In this tree, it is also true that each operation in the same level can be parallelized.

This leaves us with every element’s inversion.

But how does it compare to the original trick? Well, for an array with $n$ elements:

Montgomery’s trick needs $3 (n - 1)$ field multiplications and only one field inversion.
The adapted trick also needs $3 (n - 1)$ field multiplications and only one field inversion.
- Needs $n - 1$ multiplications to compute the accumulated products.
- Needs one field inversion for the final accumulated product.
- Needs $2 (n - 1)$ multiplications to invert each element. So their time complexity is the same.

Performance comparison

Even while being equal in terms of time complexity, the use of GPU to parallelize the adapted trick clearly makes a difference.

GPU vs CPU + AVX

And the difference is ridiculous. Even when comparing against an AVX-optimized CPU algorithm (AVX being a single-instruction-multiple-data architecture).

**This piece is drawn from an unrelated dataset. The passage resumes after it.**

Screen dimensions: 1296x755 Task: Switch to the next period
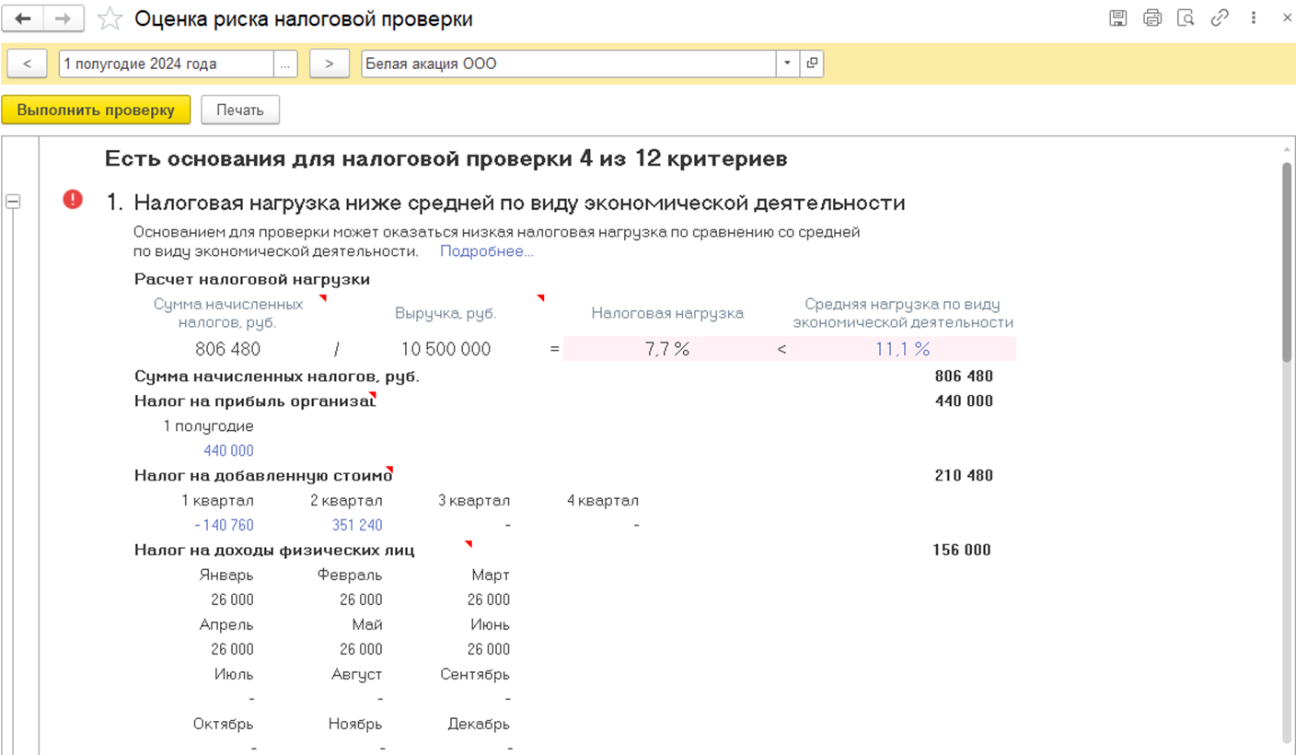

The next chart shows how this difference scales proportionally to the amount of elements involved.

GPU vs CPU + AVX for different array sizes

The following graph depicts the time taken for the Stwo prover to compute a proof. Stwo is a Circle STARKs prover self-described as the fastest at the time of writing. The times shown are for the accumulated proving time of CPU with AVX against GPU for the different stages of the proving algorithm.

GPU vs CPU + AVX for the Stwo prover

Once again, the difference is made more than clear. Stwo is made for proving traces of programs. These benchmarks were not run for a real trace, but for a simulated one, using a variant of the Fibonacci sequence.

Conclusions

The main takeaways from all this are the following.

GPU parallelization is a very powerful tool to make our algorithms quicker and cheaper to run. Harnessing GPU power is nowadays vital for the computation of cryptography primitives.
A simple heuristic goes a long way in harnessing the power of both high-performance and commodity hardware GPUs. In most cases, a parallelization would consist of implementing a loop with threads. Which would not require any adaptations, like the one shown here.